Although not shown in the drawing an internal combustion engine or
other prime mover for driving the crane is housed in the turret 13
and a cabin including an operator's seat 14 is mounted on the
turret 13. A boom 16 which can move in the vertical and horizontal
directions is mounted on a pivot pin (not shown) secured to the
upper surface of the turret. The boom 16 is moved in the horizontal
direction by a swinging mechanism (not shown) mounted on the turret
13 and in the vertical direction by an oil pressure cylinder 17, as
is well known in the art. The cross-sectional configuration of the
boom 16 is a hollow rectangle as shown in FIG. 2. A plurality (in
this example 3) of boom segments of similar configuration are
telescoped in the boom 16 for varying the length of the boom. A
pulley block 18 of the well known construction is secured on the
outer end of the boom to hang a hook 19 through a wire rope not
shown. A plurality of outriggers 21 are provided for the platform
12 for stabilizing the same while the crane is operating. The
construction of the crane thus far described is well known and
various component elements which are not necessary to the
understanding of the invention are omitted.
Boom bending moment detectors 25 and 26 which constitute a portion
of the novel apparatus for detecting the overload of the crane are
mounted on the boom 16 as diagrammatically shown in FIGS. 1 and 2.

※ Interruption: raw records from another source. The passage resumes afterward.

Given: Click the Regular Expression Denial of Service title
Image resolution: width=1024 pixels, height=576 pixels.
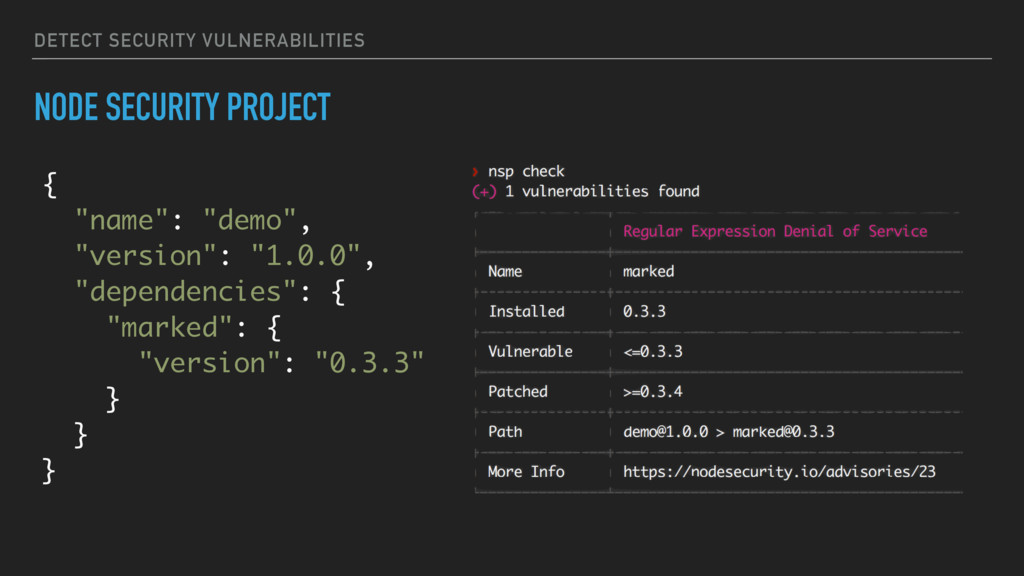Looking at the screenshot, I should click(x=775, y=231).
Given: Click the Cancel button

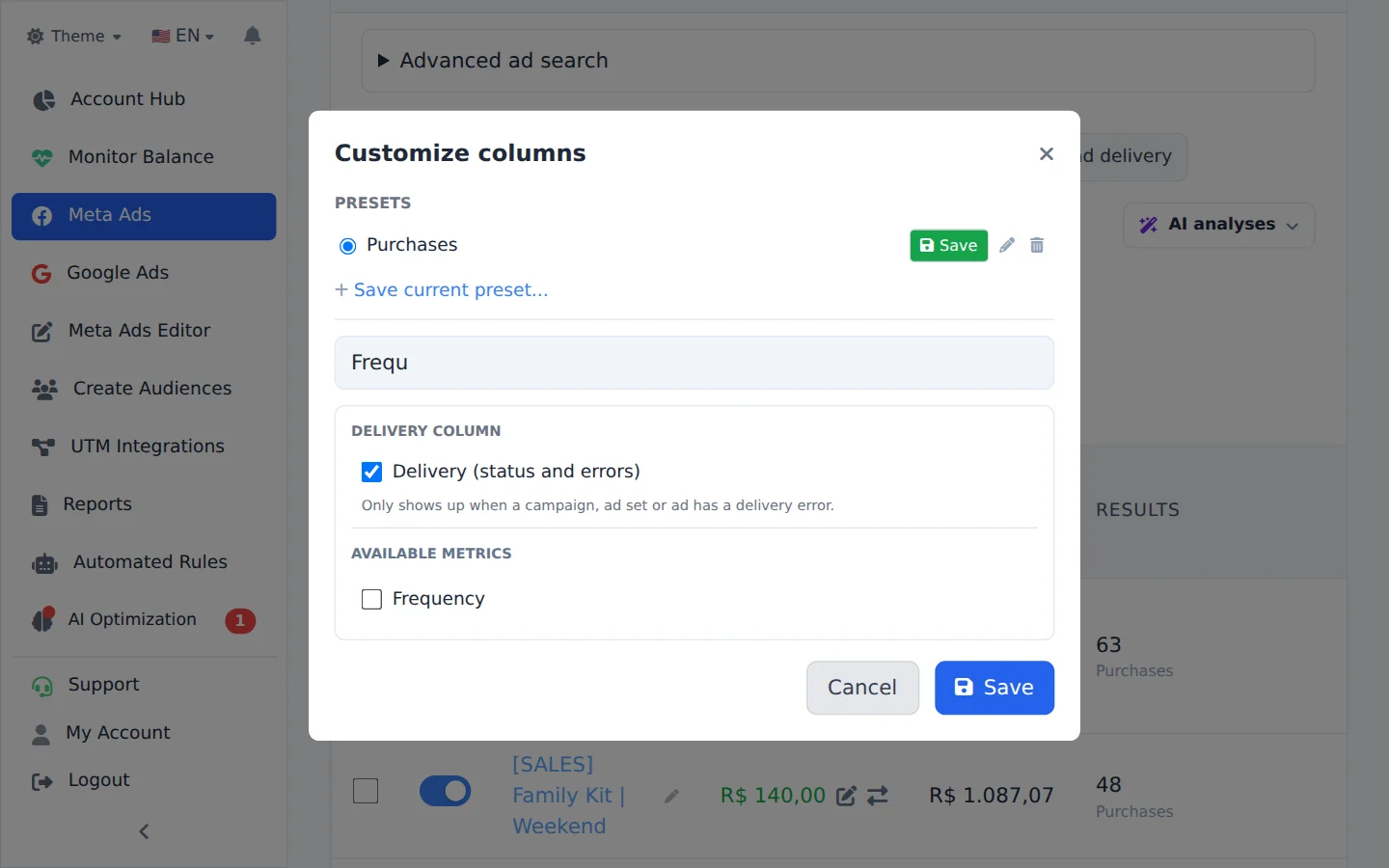Looking at the screenshot, I should [862, 688].
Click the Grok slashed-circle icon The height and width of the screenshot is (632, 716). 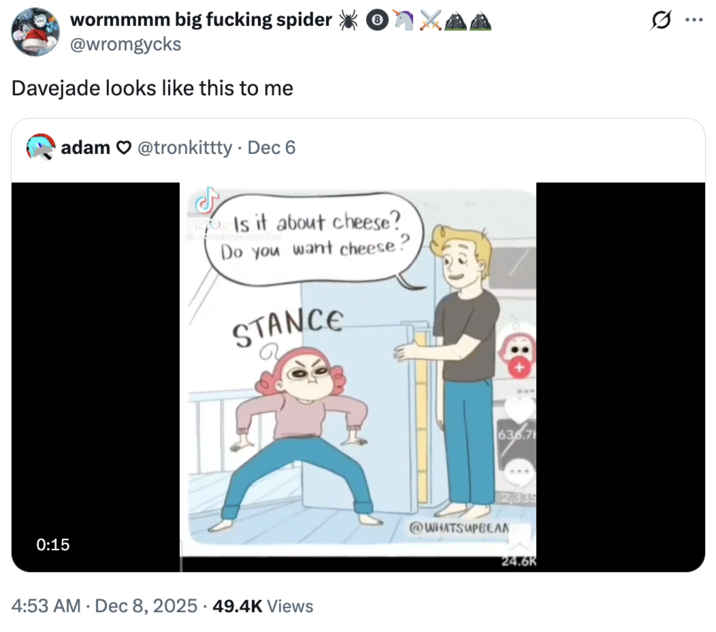pyautogui.click(x=659, y=21)
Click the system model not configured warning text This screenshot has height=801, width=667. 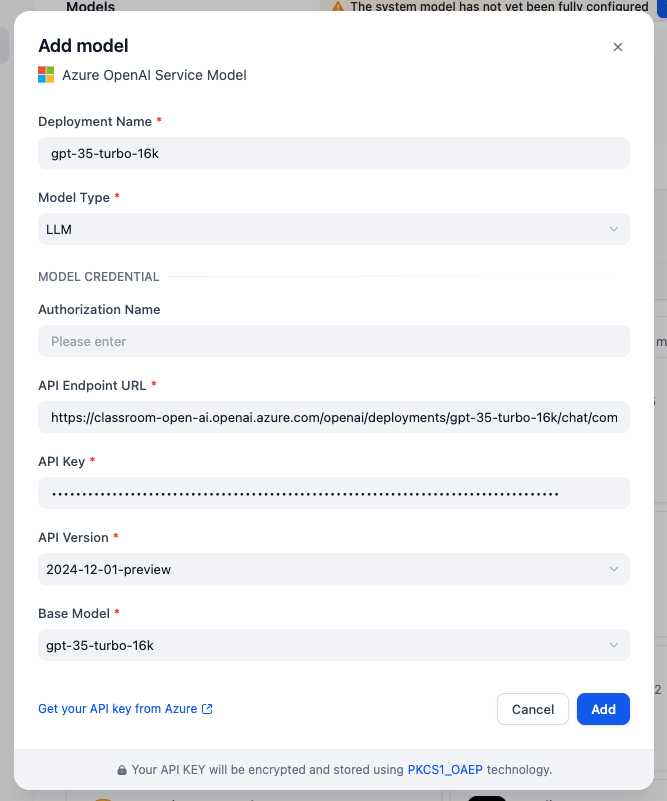(500, 7)
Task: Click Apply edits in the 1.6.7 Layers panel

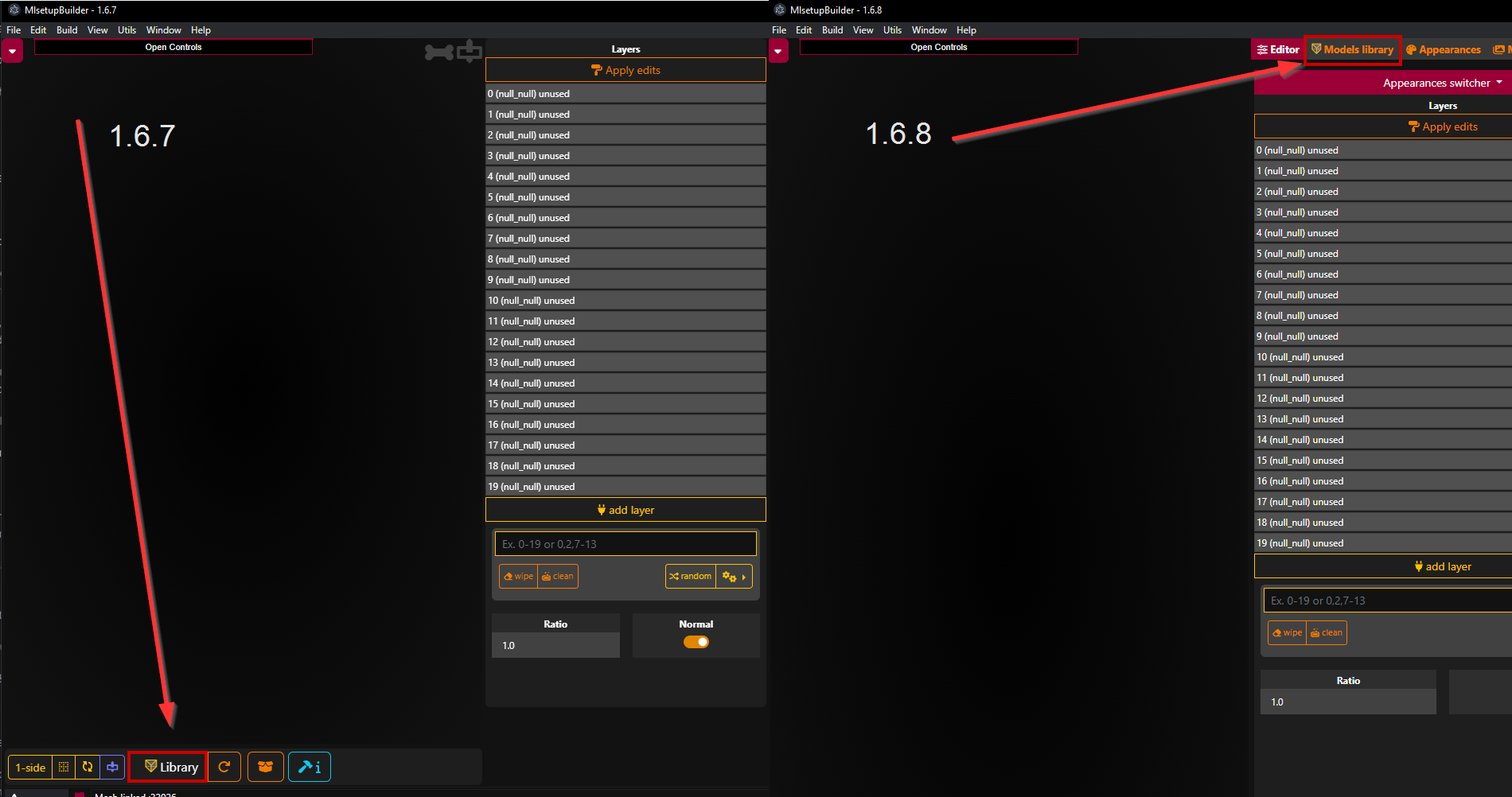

More particularly, the detectors 25 and 26 are mounted on the lower
surface of the boom at positions symmetrical to the plane including
the longitudinal axis of the boom and at suitable positions along
the length of the boom. In this example, the detectors 25 and 26
are mounted on the boom at a position where the upper end of the
oil pressure cylinder 17 for moving the boom in the vertical
direction is connected to the boom, and at which the strain or the
boom bending moment is maximum. However, the detectors need not
necessarily be mounted on this position. So long as the detectors
are mounted on any point between this point and the upper end of
the boom it is possible to detect a strain proportional to the boom
bending moment. As the detectors may be used strain gauges of a
known construction. FIG. 3 illustrates one example of the
construction of the detector 25 which comprises a pair of strain
gauges 30 and 31 which are connected in a resistance bridge circuit
together with resistors 32 and 33. The input terminals of the
bridge circuit are connected across a source 37 shown as a battery
through resistors 34 and 36. A resistor 35 is also connected across
the source 37. The bridge circuit is adjusted to produce a zero
output voltage e.sub.0 under no load condition but produces an
output voltage when a strain is created in the boom 16. The
detector 26 has the same construction. Since the detectors 25 and
26 or the strain gauges 30 and 31 are mounted on the lower surface
of the boom 16 they are subjected to compressive strains. Although
not shown in FIG. 1, a detector 28 for detecting the variable
quantities corresponding to the operation radius of the crane is
mounted near the pivot pin of the boom. The purpose of this
detector is to detect the angle of inclination of the boom with
respect to the ground surface or the angle of swinging of the
turret 13. The angle of inclination can be measured by mounting a
pendulum on the shaft of a potentiometer resistor for changing the
inclination angle of the boom into resistance variation. This
detector can be mounted on the boom near the point at which the oil
pressure cylinder 17 is connected to the boom. The swinging angle
of the turret can be measured by connecting the shaft of a
potentiometer resistor to the pivot pin of the boom for converting
the horizontal swinging angle of the boom into resistance
variation. In this example, the latter detector, that is the
detector which detects the swinging angle of the turret is
preferred because less quantity of noise is superposed upon the
detected value. Further, a boom length detector 29 is mounted on
the boom at point A, for example, shown in FIG. 1. This detector is
constructed such that one end of a wire wound about a reel is fixed
to the upper end of the boom 16 so that the extended or contracted
length of the boom is expressed by the length of the wire that has
been paid out from the reel and that the number of revolutions of
the reel is transmitted to the shaft of a potentiometer resistor
through a reduction gearing thereby transforming the variation in
the length of the boom into resistance variation.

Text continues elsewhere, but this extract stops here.